■ WHAT TO PRODUCE ■
Starting with the line that contains "The height and width of the screenshot is (268, 452).", reproduce each line through the end of the entries exactly as written.

■ SOURCE MATERIAL ■
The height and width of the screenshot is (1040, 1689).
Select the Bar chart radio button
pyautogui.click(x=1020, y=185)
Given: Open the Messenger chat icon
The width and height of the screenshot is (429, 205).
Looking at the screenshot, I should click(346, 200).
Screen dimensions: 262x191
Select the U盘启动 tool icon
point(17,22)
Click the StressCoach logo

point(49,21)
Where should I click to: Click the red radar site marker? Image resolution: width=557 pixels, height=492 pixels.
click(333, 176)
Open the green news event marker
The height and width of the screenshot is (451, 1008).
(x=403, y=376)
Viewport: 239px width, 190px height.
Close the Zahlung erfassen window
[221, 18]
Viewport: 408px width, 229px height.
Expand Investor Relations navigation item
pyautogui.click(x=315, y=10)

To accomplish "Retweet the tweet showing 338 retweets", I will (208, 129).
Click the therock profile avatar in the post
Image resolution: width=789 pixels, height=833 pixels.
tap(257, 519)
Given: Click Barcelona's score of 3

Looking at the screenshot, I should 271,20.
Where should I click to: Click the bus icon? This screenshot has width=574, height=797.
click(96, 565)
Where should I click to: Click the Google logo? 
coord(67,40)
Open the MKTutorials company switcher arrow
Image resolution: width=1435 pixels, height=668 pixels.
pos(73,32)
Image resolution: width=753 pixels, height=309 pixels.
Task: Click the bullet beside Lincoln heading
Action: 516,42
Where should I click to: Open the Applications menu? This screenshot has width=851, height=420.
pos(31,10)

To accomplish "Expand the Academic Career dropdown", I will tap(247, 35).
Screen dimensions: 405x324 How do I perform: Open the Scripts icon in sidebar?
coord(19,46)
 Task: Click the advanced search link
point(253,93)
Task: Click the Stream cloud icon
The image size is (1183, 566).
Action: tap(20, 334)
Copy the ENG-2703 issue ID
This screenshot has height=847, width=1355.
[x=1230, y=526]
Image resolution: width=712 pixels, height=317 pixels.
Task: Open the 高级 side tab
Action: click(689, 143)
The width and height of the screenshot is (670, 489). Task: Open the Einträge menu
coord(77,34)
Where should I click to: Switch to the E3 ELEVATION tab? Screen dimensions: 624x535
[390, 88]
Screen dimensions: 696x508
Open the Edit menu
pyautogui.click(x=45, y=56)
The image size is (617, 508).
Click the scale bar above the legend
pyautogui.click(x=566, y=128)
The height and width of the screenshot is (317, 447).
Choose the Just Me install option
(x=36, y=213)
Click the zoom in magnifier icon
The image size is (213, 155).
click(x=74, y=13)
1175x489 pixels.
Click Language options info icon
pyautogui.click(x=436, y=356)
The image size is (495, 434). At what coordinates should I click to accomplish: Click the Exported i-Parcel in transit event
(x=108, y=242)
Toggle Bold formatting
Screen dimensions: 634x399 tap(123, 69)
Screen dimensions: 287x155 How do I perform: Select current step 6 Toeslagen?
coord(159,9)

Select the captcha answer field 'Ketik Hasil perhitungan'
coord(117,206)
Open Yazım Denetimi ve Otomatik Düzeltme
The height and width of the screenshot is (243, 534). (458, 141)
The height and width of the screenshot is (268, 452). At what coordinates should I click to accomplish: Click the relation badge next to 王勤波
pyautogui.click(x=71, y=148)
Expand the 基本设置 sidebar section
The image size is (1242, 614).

■ ANSWER SECTION ■
The height and width of the screenshot is (268, 452). At what coordinates should I click to accomplish: Click the relation badge next to 王勤波
pyautogui.click(x=71, y=148)
Expand the 基本设置 sidebar section
The image size is (1242, 614).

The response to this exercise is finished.